ConclusionThe interventions of telerehabilitation may present the most economically efficient approach compared to treatment as usual or conventional physical therapy for individuals with chronic lumbar spine pain. Among several telerehabilitation strategies, TBMT was notably cost efficient in comparison to unsupervised home-based therapy or when utilised as a supplement to CBMT. However, to draw a robust conclusion, it is essential to conduct comprehensive economic assessments with larger sample size over a prolonged duration. Similarly, it is crucial to carry out economic evaluations in several countries to create generalizable samples.

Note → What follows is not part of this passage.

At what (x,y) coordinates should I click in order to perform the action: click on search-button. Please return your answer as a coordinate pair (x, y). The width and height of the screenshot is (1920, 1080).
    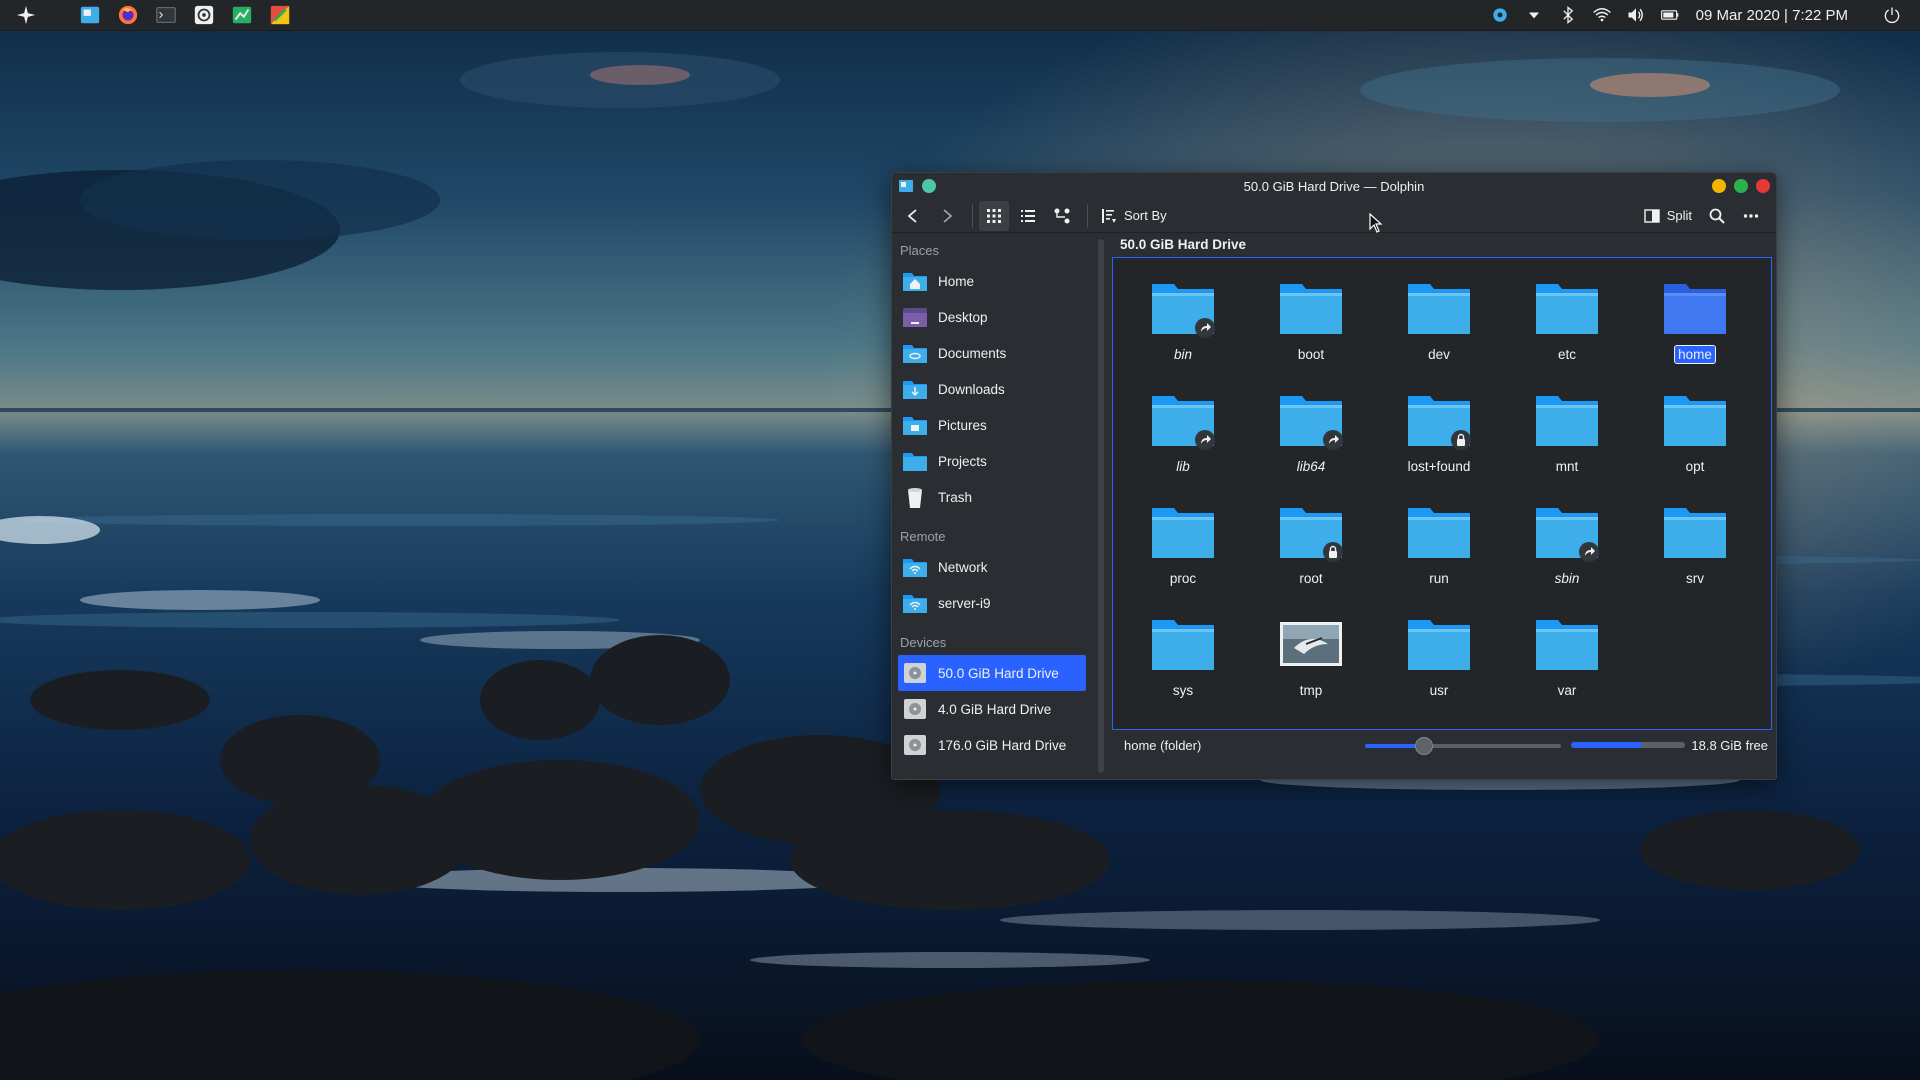
    Looking at the image, I should click on (1717, 216).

Additional research is also required to assess the effectiveness of multimodal telerehabilitation approach in comparison to telerehabilitation with a single component.
Data Sharing StatementThe data that supports the findings of this study are available in the supplementary material of this article.
Ethical ApprovalEthical approval is not required for this study as it involves retrieving and synthesizing data from already published studies.
FundingThere is no funding to report.
DisclosureWe have no conflicts of interest.